The Wall Street Journal: Cathay to Restrict Shark-Fin Shipments, 5 Sept 2012
Cathay to Restrict Shark-Fin Shipments
By JASON CHOW
Cathay Pacific Airways Ltd. joined the growing corporate movement against the shark-fin trade, following several luxury-hotel companies and supermarket chains.
The Hong Kong-based carrier said Wednesday it would “stop shipping unsustainably sourced sharks and shark-related products.”
“There is very compelling scientific evidence to support that this is the right thing to do for a company committed to sustainability,” the statement added. The airline said it expects it will take three months to inform its customers and begin enforcing the new policy, under which Cathay Pacific cargo planes will cease to carry any shark fin not certified as sustainably sourced by the Marine Stewardship Council, an independent nonprofit organization.

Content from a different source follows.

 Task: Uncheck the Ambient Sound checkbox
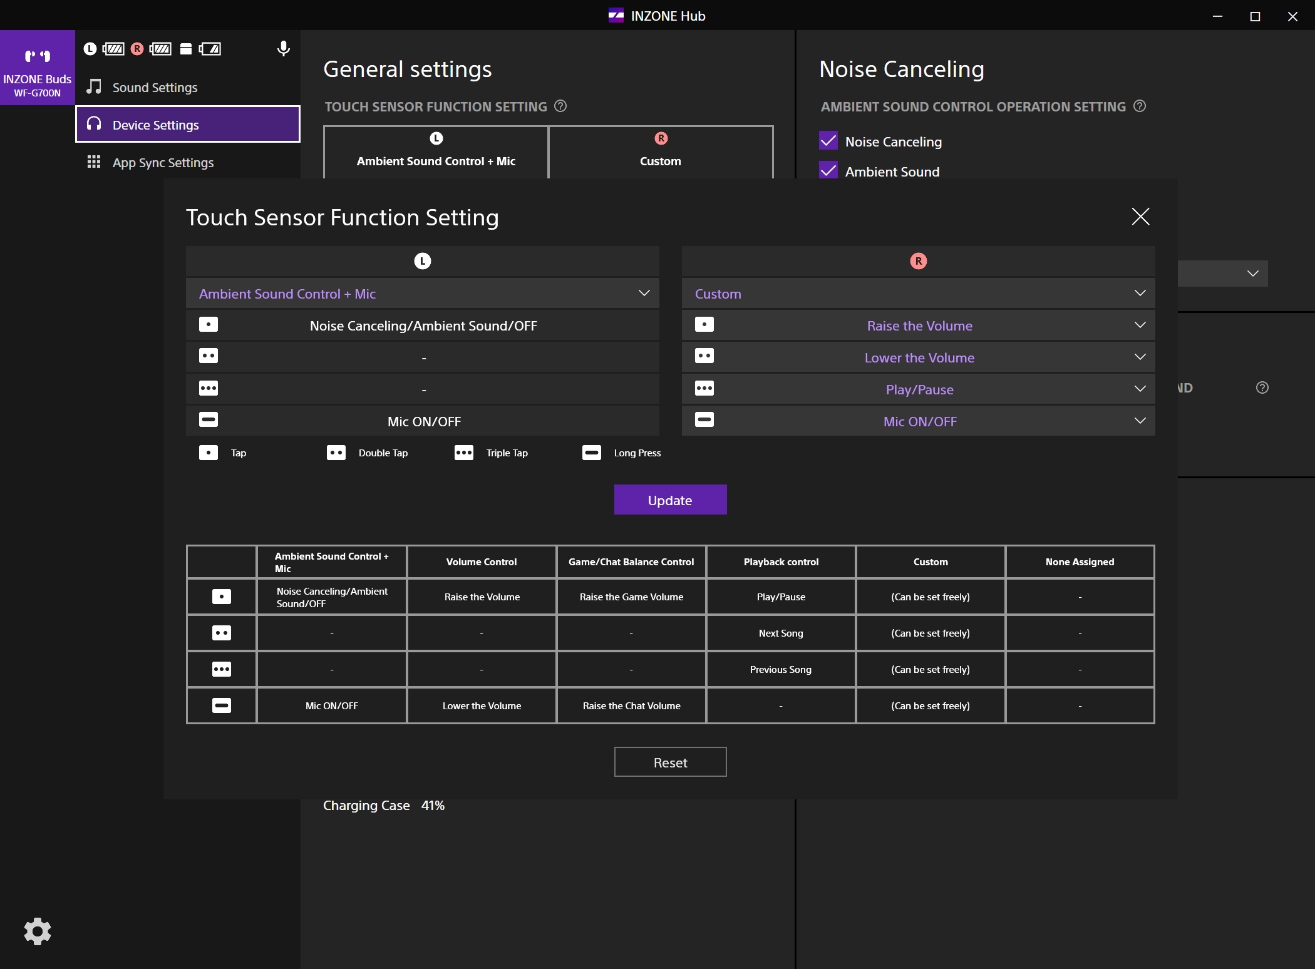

Hong Kong is the world’s center of the trade for shark fins, last year taking in imports of 10.3 million kilograms (22.7 million pounds) from 83 countries, according to the government statistics.
Shark fin is regarded as a status symbol and prized for its supposed abilities to improve skin health and enhance sexual potency. As incomes rise in Asia, it has become a more common ingredient at Chinese wedding banquets and lavish business dinners, mostly in soup. But conservationists have long campaigned against consumption of the fins, which they say drives overfishing of sharks to the point of endangerment.
In taking a stand against shipping the delicacy, Cathay joins luxury hotel chains Shangri-La Asia Ltd. and Peninsula Hotels, which have said they won’t serve it, and several supermarket chains in Singapore that have said they won’t sell it. The Chinese government said in July that it would stop serving shark fin at state banquets.
Environmental groups applauded Cathay.
“By doing this, they’re sending a strong message to the shark-fin trade,” said Bertha Lo from the Hong Kong Shark Foundation, a conservation group, who added it will help create a corporate “domino effect.”